Despite this, the show manages to cohesively build toward Ciri’s destiny of something “much more”—uncovering an old elven prophecy that briefly explained the history of The Witcher universe through the conjunction of the multiverse. If the first season was the appetizer for character building, season two is the long-awaited second bite that teases explosive developments in future seasons.
‘Was it worth it?’
While Henry Cavill and Freya Allen’s returns as Geralt and Ciri have gusto and palpable chemistry, their dynamic wasn’t fully realized as the show skipped the development of their relationship. Anya Chalotra’s Yennefer overcomes her differences from the incarnation in the source material by imbuing complexity and vulnerability to her portrayal.
On the bright side, other series regulars return with expanded roles. Anna Shaffer refreshingly captures Triss Merigold’s genuine kindness while Joey Batey’s Jaskier chews the scenery with his signature charm and newfound ennui. The new cast additions complement the wider scope of the second season. Killing Eve’s Kim Bodnia captures the wisdom of his character but portrays Vesemir with unclear motivations.
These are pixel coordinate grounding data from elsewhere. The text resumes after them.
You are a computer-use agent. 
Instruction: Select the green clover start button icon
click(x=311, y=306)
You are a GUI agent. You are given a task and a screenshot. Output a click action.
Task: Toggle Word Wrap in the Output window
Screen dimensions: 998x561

However, the bigger scope came at the cost of underutilizing the extra witchers, as Geralt’s past and the moral greyness of the witcher world are insufficiently explored.
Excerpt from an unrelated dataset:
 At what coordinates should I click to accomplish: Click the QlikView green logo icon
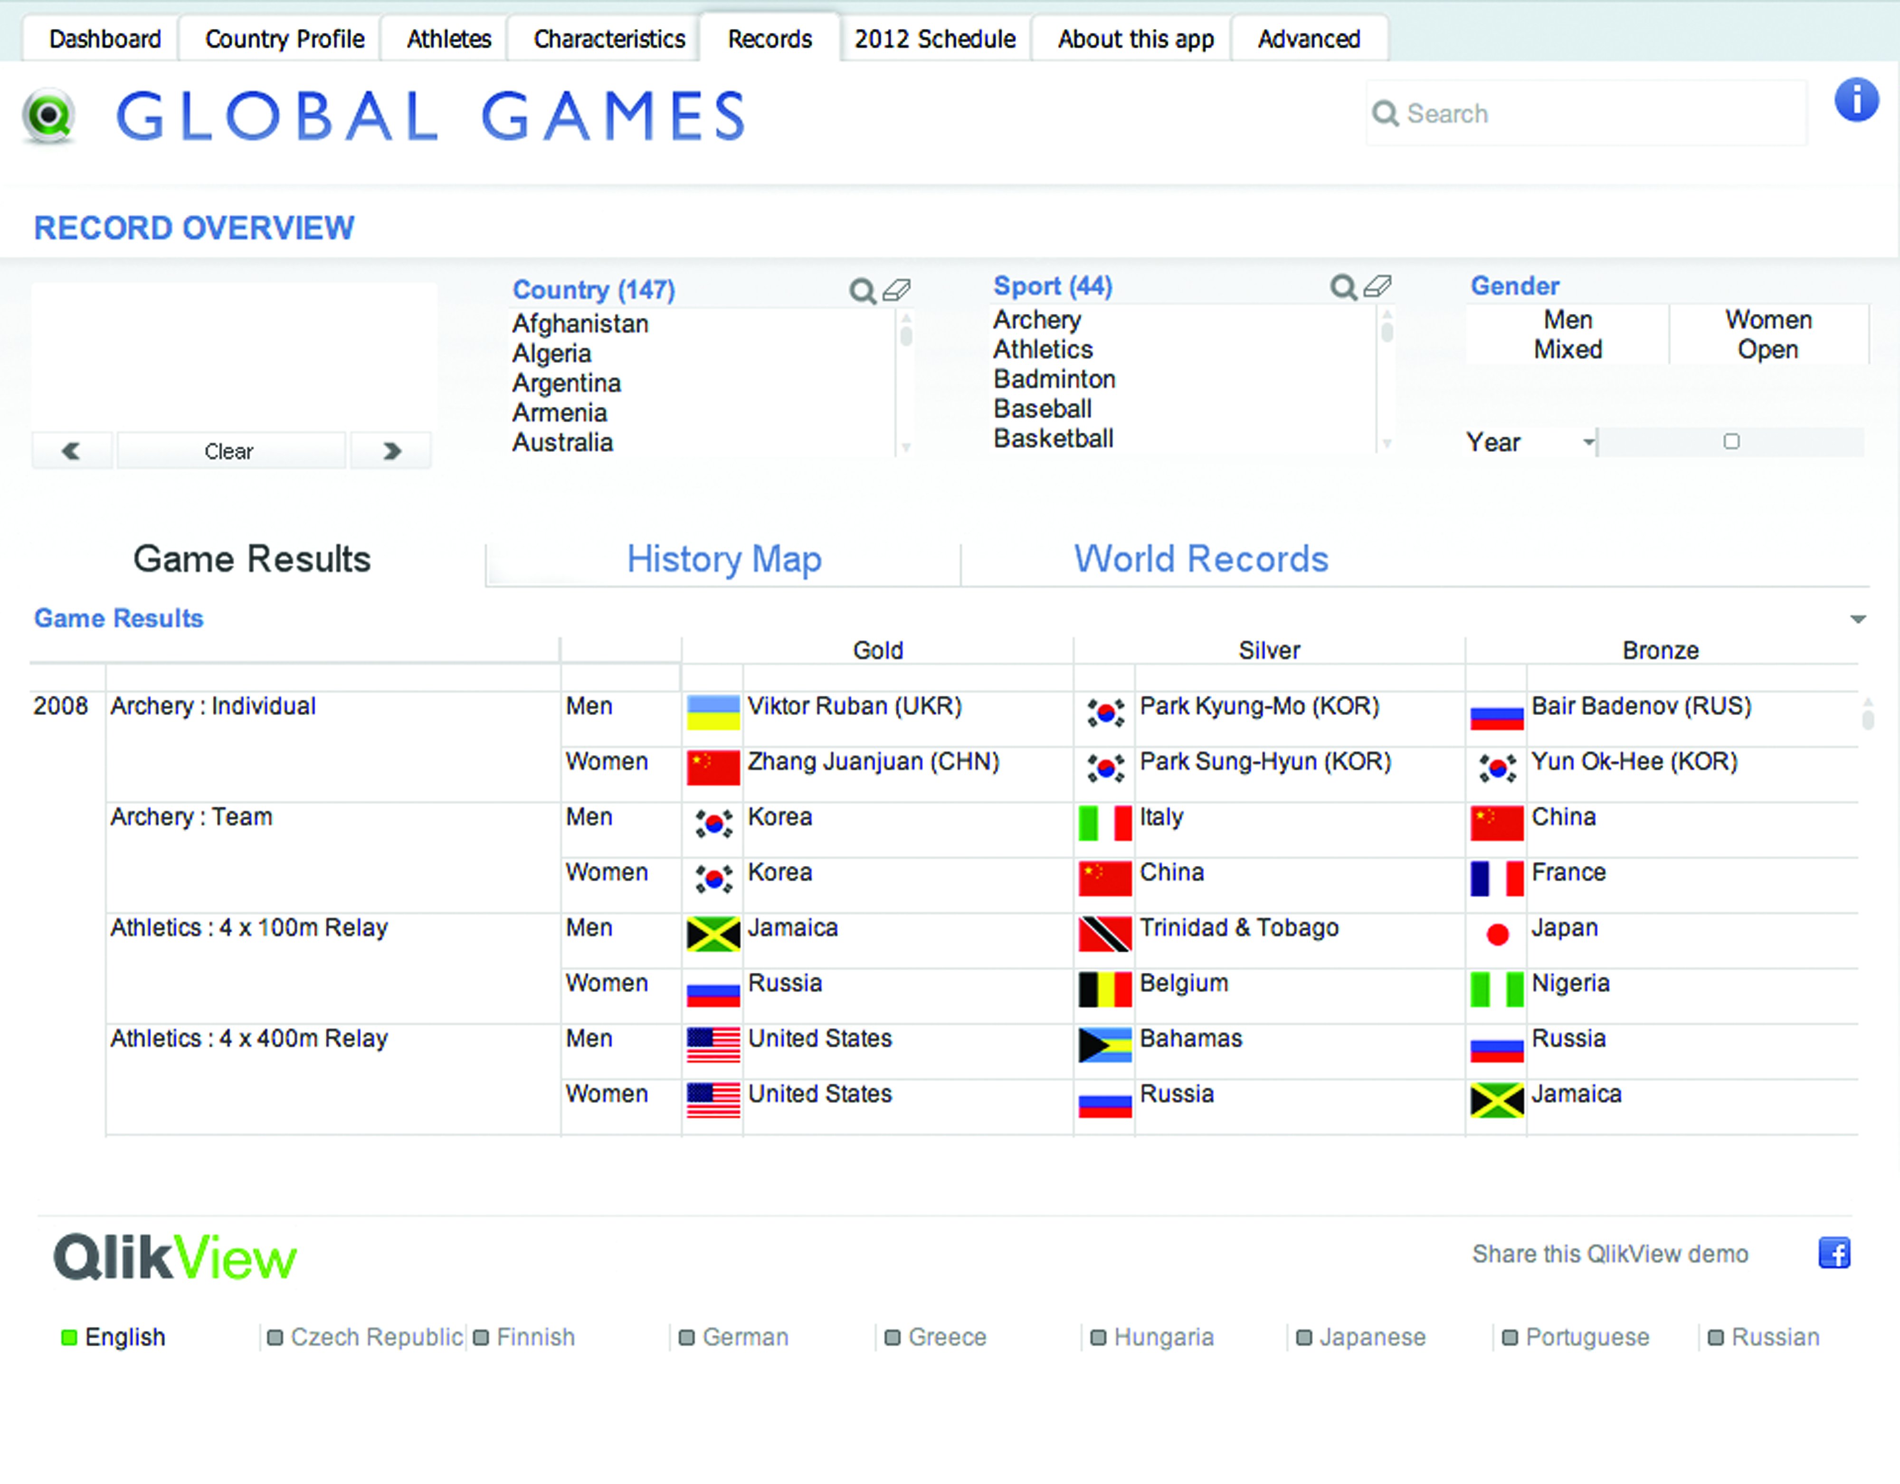49,116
Other character debuts, meanwhile, were unable to hold their own. Basil Eidenbenz as Eskel—a younger witcher—and Graham McTavish as Dijkstra failed to live up to their initial promise due to lackluster characterization. However, Mecia Simson’s portrayal of Francesca Findabair, the elven priestess, stands out—getting a plotline of her own which is detrimental to the sociopolitical worldbuilding of the continent.
‘Born of deeds done’
Season two finds the characters grappling with loss and searching for purpose. Both Geralt and Ciri come to terms with their past and move forward together as a found family, bringing out each other’s interesting qualities. Even Jaskier gets an upgrade as a rebel smuggler for the elven cause, adding more nuance to the fan-favorite and grounding the context of xenophobia and persecution this season.
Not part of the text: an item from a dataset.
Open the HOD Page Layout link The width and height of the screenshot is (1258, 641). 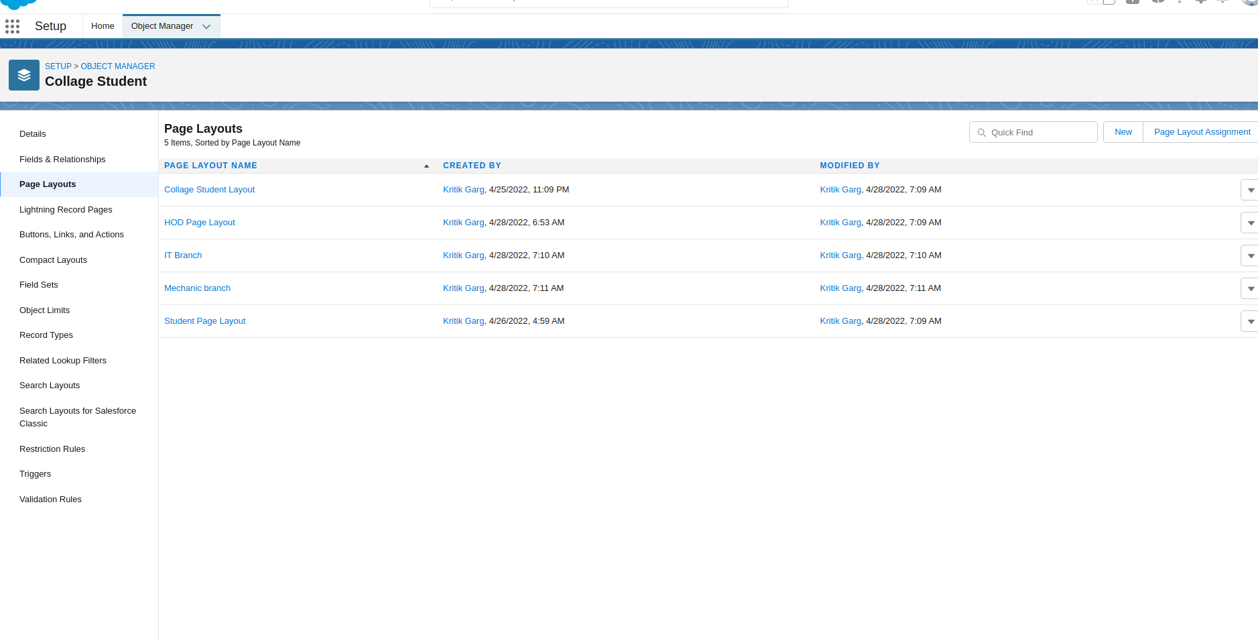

But perhaps no one embodies this journey more so than Yennefer, who goes after a revolving door of trophies—power, beauty, motherhood—to make herself feel whole. While this arc can often feel repetitive, it highlights the show’s larger theme for its female characters this season. We see Yennefer, Fringilla, and Tissaia bend over backward to grasp what little power they can have within exploitative and patriarchal institutions; we soon realize this power ultimately has very little meaning.
All these bring us to the season’s main conflict of destiny versus choice. While season one leaned heavily on the theme of destiny bringing people together, season two emphasizes that neither destiny nor blind adoration is enough. We have to choose to be good, to be brave, to be ruthless, and to stand for something. As they contend with this realization all season, the place they arrive at in the end feels earned and satisfying, even if the storylines that led them there were flimsy at times.
While the execution leaves a lot to be desired given the show’s challenging task of adapting the books to screen, The Witcher manages to deliver a thrilling follow-up that develops its characters and sets the stage for future installments. Its best feat is truly cementing its own identity this season. It might not be the next Game of Thrones, but until then, The Witcher will have to do.